En cuanto a las costas de esta alzada, de conformidad con lo dispuesto en el artículo 123 del Código Penal y en los artículos 239 y 240 de la Ley de Enjuiciamiento Criminal, han de serle impuestas al recurrente, con expresa inclusión de las causadas a instancia de la Acusación Particular, al desestimarse íntegramente el recurso de apelación interpuesto.

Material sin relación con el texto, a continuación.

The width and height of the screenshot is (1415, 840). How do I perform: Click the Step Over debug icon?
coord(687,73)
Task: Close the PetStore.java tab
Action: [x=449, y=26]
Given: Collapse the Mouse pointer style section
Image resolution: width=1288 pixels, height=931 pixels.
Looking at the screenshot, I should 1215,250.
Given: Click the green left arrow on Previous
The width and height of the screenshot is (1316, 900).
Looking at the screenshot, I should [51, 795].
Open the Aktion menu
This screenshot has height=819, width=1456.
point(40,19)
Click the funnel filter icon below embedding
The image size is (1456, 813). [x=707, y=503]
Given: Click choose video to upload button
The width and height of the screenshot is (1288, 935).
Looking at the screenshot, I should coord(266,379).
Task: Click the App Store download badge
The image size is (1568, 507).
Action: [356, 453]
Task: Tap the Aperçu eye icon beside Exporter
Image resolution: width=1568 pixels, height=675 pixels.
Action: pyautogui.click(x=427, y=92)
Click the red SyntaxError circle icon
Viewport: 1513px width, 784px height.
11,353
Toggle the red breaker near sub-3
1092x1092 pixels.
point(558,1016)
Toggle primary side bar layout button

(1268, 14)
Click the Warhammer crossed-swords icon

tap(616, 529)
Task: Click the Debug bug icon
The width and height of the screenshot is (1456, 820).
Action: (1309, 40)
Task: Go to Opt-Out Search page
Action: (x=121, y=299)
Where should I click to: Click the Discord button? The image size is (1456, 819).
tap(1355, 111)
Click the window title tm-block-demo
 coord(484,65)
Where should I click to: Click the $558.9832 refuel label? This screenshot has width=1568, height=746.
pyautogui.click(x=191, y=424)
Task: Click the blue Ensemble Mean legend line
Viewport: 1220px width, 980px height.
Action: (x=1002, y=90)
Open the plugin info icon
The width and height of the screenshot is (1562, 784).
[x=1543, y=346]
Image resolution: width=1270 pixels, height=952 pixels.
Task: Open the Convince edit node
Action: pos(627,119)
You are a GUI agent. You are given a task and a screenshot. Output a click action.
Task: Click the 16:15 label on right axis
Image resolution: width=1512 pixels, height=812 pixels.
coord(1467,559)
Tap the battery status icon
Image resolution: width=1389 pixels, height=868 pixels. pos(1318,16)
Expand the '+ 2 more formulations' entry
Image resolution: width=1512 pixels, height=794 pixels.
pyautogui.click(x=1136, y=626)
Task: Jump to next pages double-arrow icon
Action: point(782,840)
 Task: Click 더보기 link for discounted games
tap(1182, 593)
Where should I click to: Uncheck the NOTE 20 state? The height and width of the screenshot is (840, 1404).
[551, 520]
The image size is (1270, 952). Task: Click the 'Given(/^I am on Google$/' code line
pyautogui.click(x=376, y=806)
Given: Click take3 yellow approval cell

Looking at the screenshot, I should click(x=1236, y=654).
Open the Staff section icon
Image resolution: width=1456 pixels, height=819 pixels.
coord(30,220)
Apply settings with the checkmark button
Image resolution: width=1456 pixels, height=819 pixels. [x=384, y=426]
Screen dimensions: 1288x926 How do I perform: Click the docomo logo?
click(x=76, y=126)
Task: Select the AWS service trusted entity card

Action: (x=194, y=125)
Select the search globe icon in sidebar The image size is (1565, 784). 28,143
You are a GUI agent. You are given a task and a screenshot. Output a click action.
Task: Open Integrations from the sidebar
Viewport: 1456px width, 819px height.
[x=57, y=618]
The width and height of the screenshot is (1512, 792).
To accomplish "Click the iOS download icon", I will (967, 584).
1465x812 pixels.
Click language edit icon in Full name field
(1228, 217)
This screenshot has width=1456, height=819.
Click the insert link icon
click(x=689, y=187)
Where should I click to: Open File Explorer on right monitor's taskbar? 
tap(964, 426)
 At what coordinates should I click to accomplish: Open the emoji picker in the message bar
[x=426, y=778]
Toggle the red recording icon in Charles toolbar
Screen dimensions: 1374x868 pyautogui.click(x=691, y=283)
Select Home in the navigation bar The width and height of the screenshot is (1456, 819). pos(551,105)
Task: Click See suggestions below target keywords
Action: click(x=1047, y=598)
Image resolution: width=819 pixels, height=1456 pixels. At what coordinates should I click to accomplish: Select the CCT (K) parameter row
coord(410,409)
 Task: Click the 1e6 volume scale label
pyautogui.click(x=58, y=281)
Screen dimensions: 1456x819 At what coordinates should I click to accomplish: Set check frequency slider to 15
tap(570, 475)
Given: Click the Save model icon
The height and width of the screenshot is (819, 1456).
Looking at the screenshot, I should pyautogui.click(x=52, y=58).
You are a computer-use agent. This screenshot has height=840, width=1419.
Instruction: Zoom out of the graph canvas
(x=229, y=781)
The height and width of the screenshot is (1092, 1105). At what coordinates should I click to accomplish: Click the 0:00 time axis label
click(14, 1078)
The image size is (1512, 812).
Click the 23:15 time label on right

En atención a lo expuesto, vistos los artículos citados y demás de general y pertinente aplicación, y en virtud de los poderes conferidos por la Constitución Española,

Fallo

Que DESESTIMANDO el recurso de apelacióninterpuesto por la Representación Procesal y Defensa de D. Lucas contra la Sentencia de fecha de 14 de noviembre de 2024 dictada por el Juzgado de lo Penal número 1 de Ávila en los autos de Procedimiento Abreviado 41/2024, a que se contrae el presente Rollo de Apelación, la Sala ha decidido:

1º.CONFIRMAR en su integridad y en todos sus pronunciamientos referida Sentencia del Juzgado de lo Penal número 1 de Ávila.

2º.Imponer al recurrente las costas de esta alzada con expresa inclusión de las de la Acusación Particular.

Notifíquese la presente resolución a las partes en legal forma con las prevenciones del artículo 248.4ª de la Ley Orgánica del Poder Judicial, haciéndoles saber que contra la misma cabe preparar, dentro de los cinco días siguientes a su notificación, recurso de casación por infracción de ley previsto en los artículos 847.1.b) y 849.1º de la Ley de Enjuiciamiento Criminal o por infracción de precepto constitucional previsto en el artículo 852 de la Ley de Enjuiciamiento Criminal.

Únase testimonio de la presente resolución al Rollo de Sala y remítase certificación de la misma al Juzgado de procedencia para su cumplimiento.

Así por esta nuestra Sentencia, definitivamente juzgando, lo pronunciamos, mandamos y firmamos.